• RECORDS SUPPLIED:
• • • • • • •

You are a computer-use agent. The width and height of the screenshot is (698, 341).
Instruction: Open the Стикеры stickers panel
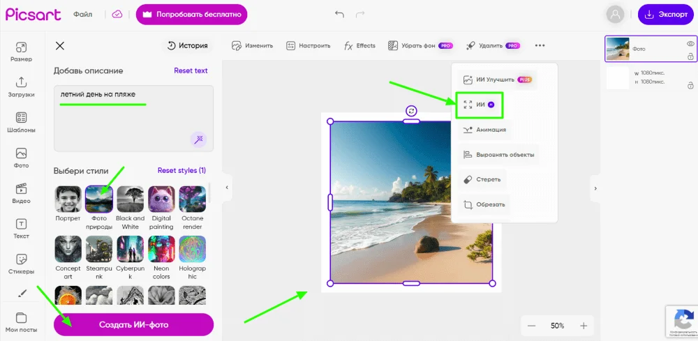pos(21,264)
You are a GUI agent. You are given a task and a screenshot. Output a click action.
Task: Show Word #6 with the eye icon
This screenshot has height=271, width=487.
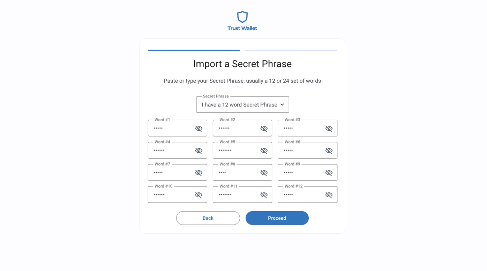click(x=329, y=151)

• • • • • • •

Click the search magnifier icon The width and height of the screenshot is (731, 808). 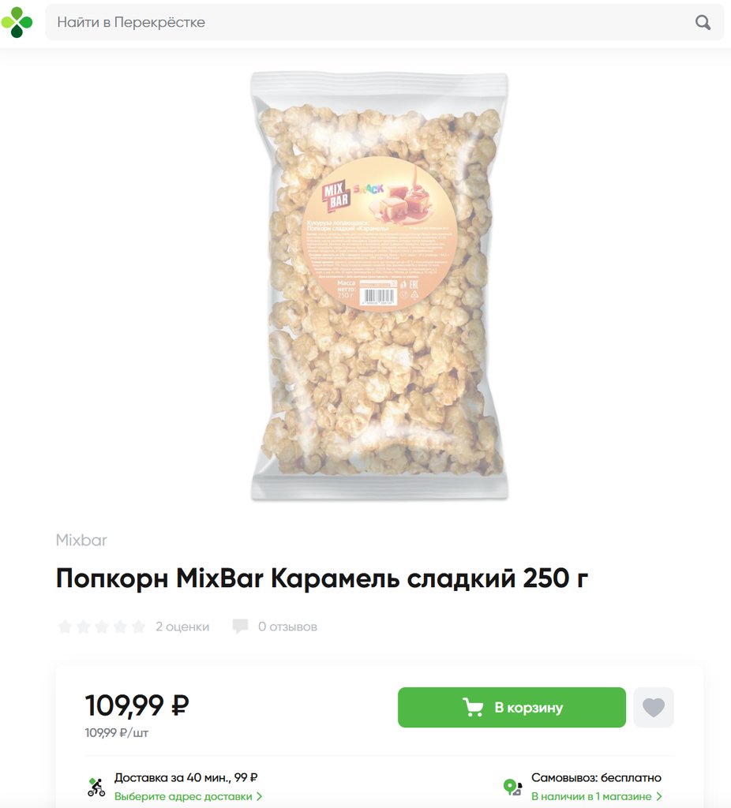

• • • • • • •

• WORK REQUEST: Each line of the listing that includes the word "agent" should be copied out.

• RESPONSE BOX:
You are a computer-use agent. The width and height of the screenshot is (698, 341).
You are a GUI agent. You are given a task and a screenshot. Output a click action.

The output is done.